Sus contemporáneos manifestaban que a diferencia de otros personajes acaudalados que estaban conformes con Porfirio Díaz Mori en el poder de la nación porque su permanencia les garantizaba la oportunidad de continuar incrementando sus fortunas, él, “El Niño de Oro”, decidió participar en el movimiento revolucionario.

Hay que recordar que de acuerdo con el censo de 1910, el 75 por ciento de los mexicanos eran analfabetos. De los 15 millones de mexicanos, únicamente el 25 por ciento moraban en las zonas urbanas, mientras el resto de la población era rural.

Discurrían los meses de 1911 cuando Vicente Segura se incorporó al movimiento maderista y fue Venustiano Carranza quien le confirió el grado de general. Cambió el semblante de la fama por el de la batalla.

Conoció el fragor de las batallas, el aroma de la sangre, el sabor del peligro. A sus experiencias de niño acaudalado y consentido, de torero aclamado, se sumaron las de revolucionario.

Al concluir, por fin, el movimiento revolucionario, decidió regresar al Teziutlán que alguna vez ya distante, en los minutos de su infancia, lo acogió con amor y asombro, y allí, en la Perla Serrana, ofreció una corrida. Los hombres que antaño, en la infancia dorada, convivieron con el afamado heredero, ex revolucionario y torero, lo saludaron con emoción y revivieron, juntos, la epopeya que compartieron.

Relata la historia que en octubre de 1921 regresó a lo que tanto amaba, a los toros, reapareciendo en la temporada de 1922. Destinaba sus honorarios de torero a obras de beneficencia.

En la época en que reinició su carrera de torero, la correspondiente a la década de los 20, los generales revolucionarios, los que supuestamente lucharon por causas justas, estaban empeñados en arrebatarse el poder a cualquier precio, mientras él, “El Niño de Oro”, repartía su riqueza a quienes más lo necesitaban.
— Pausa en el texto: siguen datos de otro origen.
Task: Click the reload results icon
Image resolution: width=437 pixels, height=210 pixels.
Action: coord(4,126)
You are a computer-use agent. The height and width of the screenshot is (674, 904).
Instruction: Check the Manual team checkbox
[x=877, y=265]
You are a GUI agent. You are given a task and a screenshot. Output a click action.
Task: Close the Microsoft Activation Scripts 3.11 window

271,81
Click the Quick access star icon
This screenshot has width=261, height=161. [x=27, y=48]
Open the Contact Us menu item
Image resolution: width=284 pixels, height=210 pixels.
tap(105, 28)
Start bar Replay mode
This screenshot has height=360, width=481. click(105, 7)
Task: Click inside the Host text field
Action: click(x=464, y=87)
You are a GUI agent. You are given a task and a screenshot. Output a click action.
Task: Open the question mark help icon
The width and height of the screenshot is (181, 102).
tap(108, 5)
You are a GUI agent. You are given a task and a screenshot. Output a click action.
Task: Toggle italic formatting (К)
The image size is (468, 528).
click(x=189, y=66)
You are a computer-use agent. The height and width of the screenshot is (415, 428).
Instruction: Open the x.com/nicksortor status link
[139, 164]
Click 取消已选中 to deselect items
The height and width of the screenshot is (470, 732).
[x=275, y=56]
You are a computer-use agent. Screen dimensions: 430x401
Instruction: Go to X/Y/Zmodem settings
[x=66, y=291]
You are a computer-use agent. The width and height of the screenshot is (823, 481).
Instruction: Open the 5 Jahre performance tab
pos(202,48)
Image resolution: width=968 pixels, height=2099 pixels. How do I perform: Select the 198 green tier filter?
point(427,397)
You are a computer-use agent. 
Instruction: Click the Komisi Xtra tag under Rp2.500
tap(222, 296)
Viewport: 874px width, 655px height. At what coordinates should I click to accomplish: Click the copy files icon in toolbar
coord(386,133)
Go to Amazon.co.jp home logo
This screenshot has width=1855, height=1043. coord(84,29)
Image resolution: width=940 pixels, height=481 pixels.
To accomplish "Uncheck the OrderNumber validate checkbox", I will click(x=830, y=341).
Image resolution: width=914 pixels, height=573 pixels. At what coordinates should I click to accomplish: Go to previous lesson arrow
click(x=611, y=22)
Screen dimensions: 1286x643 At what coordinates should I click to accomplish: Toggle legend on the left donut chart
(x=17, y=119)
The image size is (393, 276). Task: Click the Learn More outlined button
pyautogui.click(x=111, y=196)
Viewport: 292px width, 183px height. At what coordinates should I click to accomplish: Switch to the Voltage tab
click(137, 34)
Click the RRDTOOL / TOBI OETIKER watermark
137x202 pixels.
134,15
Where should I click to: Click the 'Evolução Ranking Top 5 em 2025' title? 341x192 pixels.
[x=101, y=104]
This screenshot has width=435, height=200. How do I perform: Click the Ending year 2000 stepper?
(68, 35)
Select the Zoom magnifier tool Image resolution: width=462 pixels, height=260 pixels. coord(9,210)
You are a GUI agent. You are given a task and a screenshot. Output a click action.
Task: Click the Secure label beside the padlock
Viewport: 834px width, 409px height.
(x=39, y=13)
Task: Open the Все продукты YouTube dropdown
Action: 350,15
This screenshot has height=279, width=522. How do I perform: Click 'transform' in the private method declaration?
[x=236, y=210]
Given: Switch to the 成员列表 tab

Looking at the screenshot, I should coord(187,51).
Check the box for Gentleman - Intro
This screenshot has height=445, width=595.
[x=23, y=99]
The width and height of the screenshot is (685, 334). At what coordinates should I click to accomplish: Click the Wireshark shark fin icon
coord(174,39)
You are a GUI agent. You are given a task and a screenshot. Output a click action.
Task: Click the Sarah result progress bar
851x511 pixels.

Con un pasado de leyenda, Vicente Segura, “El Niño de Oro”, instaló su despacho en la casa que perteneció al acaudalado Pablo Escandón, y así partió un día, como todos, con la novela de su existencia. El huérfano y heredero niño de bucles de oro que sintió la llovizna teziuteca, el torero que experimentó la emoción del peligro, el joven con aspecto de príncipe que arrancó suspiros a las doncellas acaudaladas y linajudas de España, el revolucionario que solventó el equipamiento de su brigada, quien nació en Pachuca, Hidalgo, el 12 de diciembre de 1883, murió en Cuernavaca, Morelos, el 20 de marzo de 1953, llevándose en su memoria la experiencia de haber sido un personaje irrepetible. Partió con un costal pletórico de anécdotas, capítulos, experiencias e historias con más valor que la fortuna que acumularon sus antepasados.